Step 2: Key Formula or Approach:
MOI of rod (mid-point): \(I_r = \frac{1}{12}ML^2\).
MOI of disc about diameter: \(I_d = \frac{1}{4}MR^2\).
Parallel Axis Theorem: \(I = I_{cm} + Md^2\).
Step 3: Detailed Explanation:
1. MOI of Rod (\(I_{rod}\)): \(M = 600 \text{ g}, L = 30 \text{ cm}\).
\[ I_{rod} = \frac{1}{12} \times 600 \times 30^2 = 50 \times 900 = 45,000 \text{ g.cm}^2 \]
2. MOI of Discs (\(I_{discs}\)): The axis \(AB\) passes through the mid-point of the rod. Based on the diagram, the discs are \(10 \text{ cm}\) from the axis.
MOI of one disc about its diameter: \(I_{dia} = \frac{1}{4} \times 600 \times 10^2 = 15,000 \text{ g.cm}^2\).

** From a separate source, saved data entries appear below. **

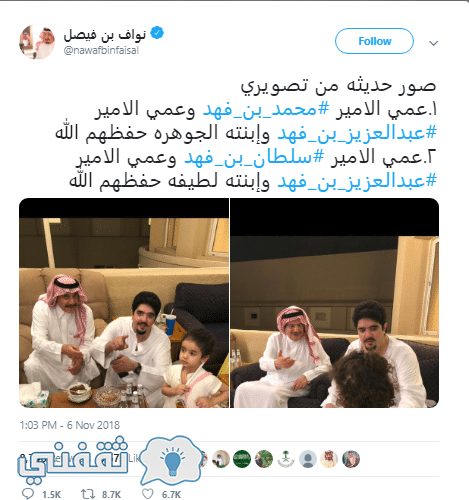Click the green Saudi flag liker avatar
This screenshot has width=469, height=500.
tap(242, 459)
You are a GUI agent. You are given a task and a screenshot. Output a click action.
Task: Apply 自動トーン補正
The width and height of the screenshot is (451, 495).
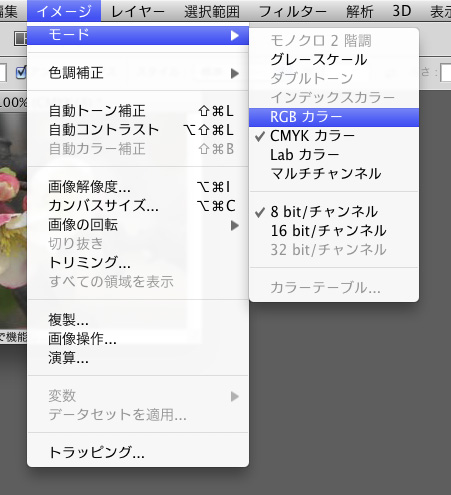[138, 111]
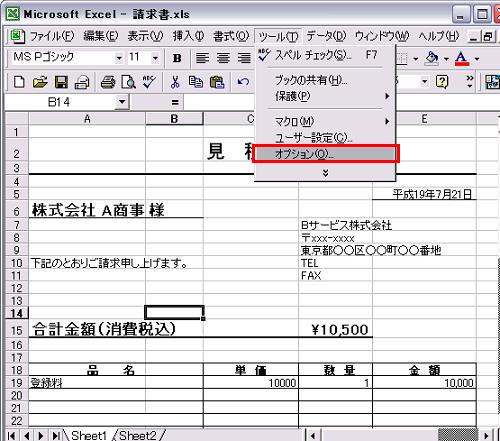Toggle align left formatting button

tap(202, 58)
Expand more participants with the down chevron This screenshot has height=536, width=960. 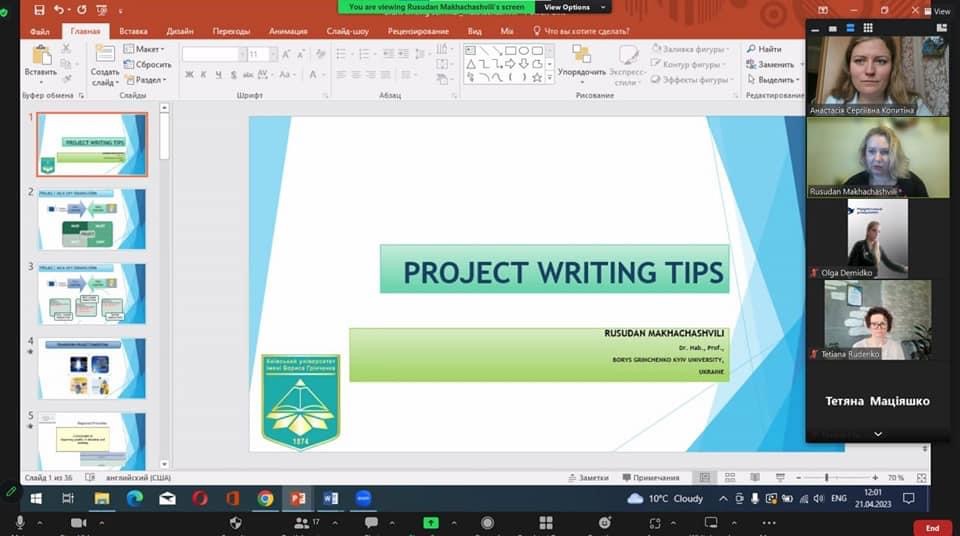point(877,434)
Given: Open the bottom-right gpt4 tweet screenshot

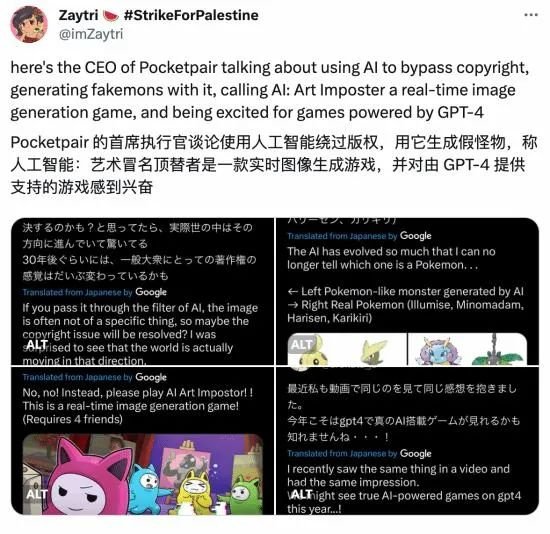Looking at the screenshot, I should (408, 441).
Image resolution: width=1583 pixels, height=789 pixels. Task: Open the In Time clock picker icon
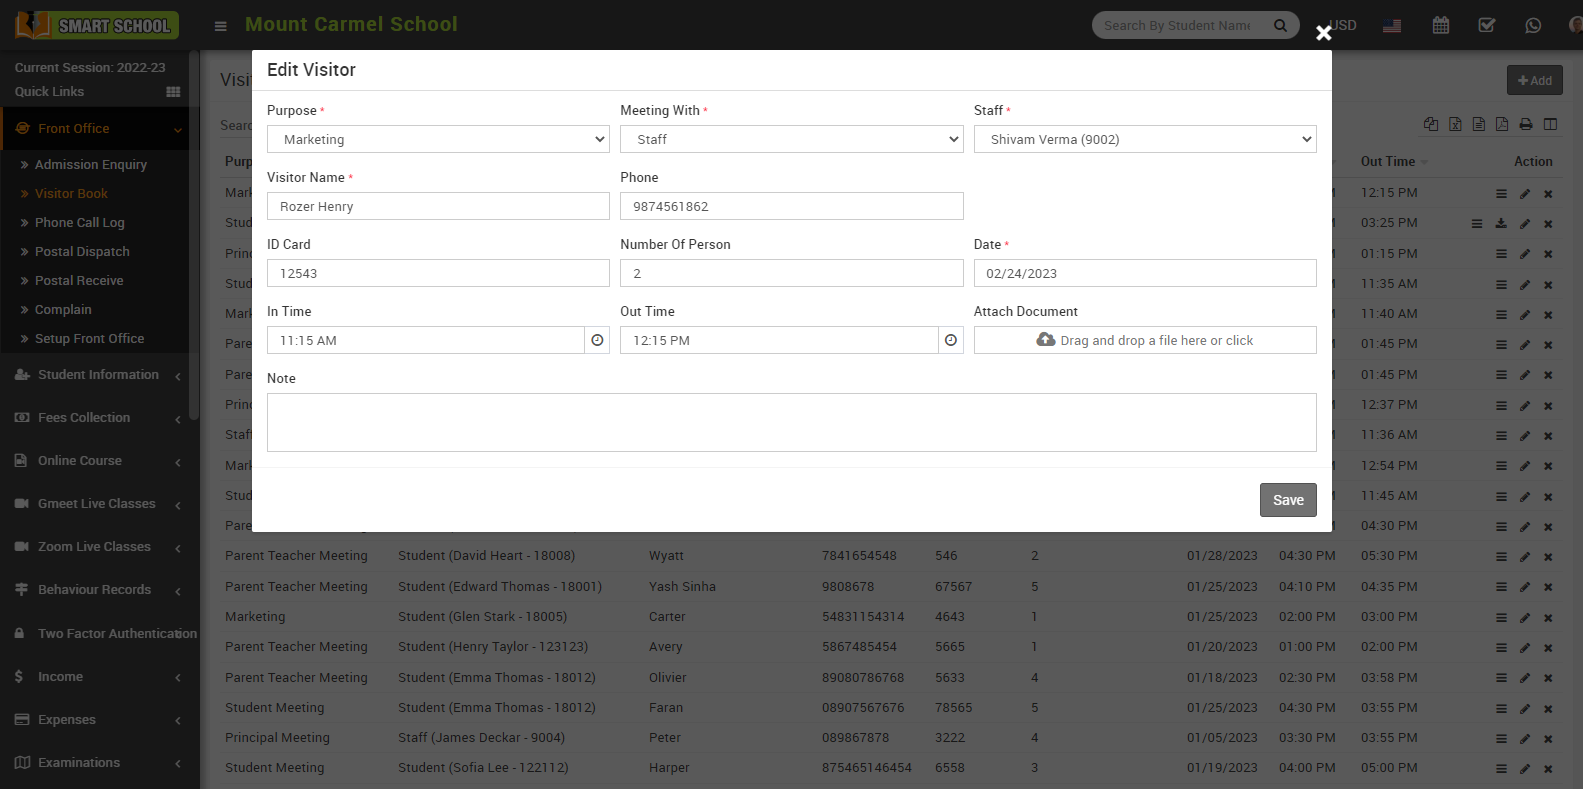(x=597, y=340)
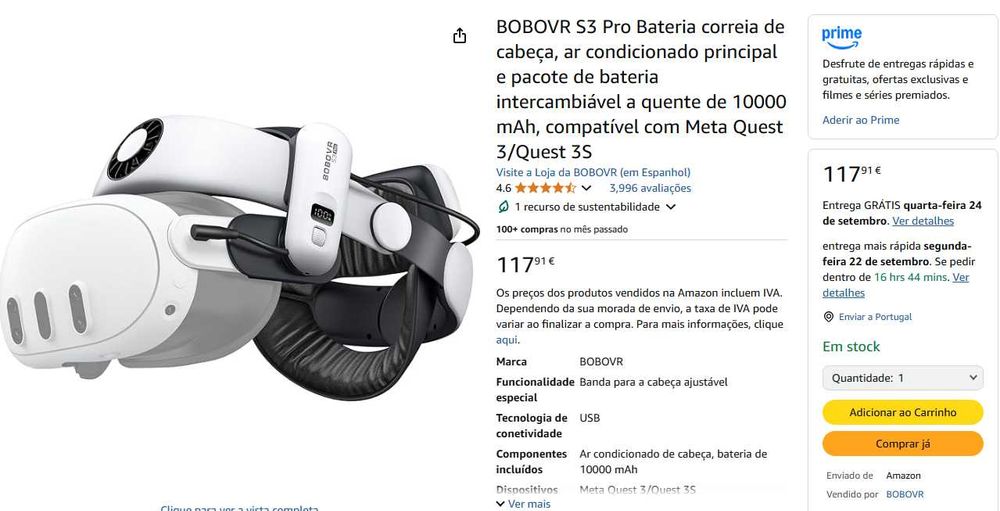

Applying Parallel Axis Theorem (\(d = 10 \text{ cm}\)):
\[ I_{1\_disc} = 15,000 + 600(10^2) = 15,000 + 60,000 = 75,000 \text{ g.cm}^2 \]
Total MOI for two discs: \(2 \times 75,000 = 150,000 \text{ g.cm}^2\).
3. Total MOI (\(I_{total}\)):
\[ I_{total} = 45,000 + 150,000 = 195,000 \text{ g.cm}^2 \]
4. Angular Acceleration (\(\alpha\)):
\[ \alpha = \frac{\tau}{I_{total}} = \frac{43 \times 10^5}{1.95 \times 10^5} \approx 22.05 \text{ rad/s}^2 \]
Step 4: Final Answer:
The angular acceleration is \(22 \text{ rad/s}^2\).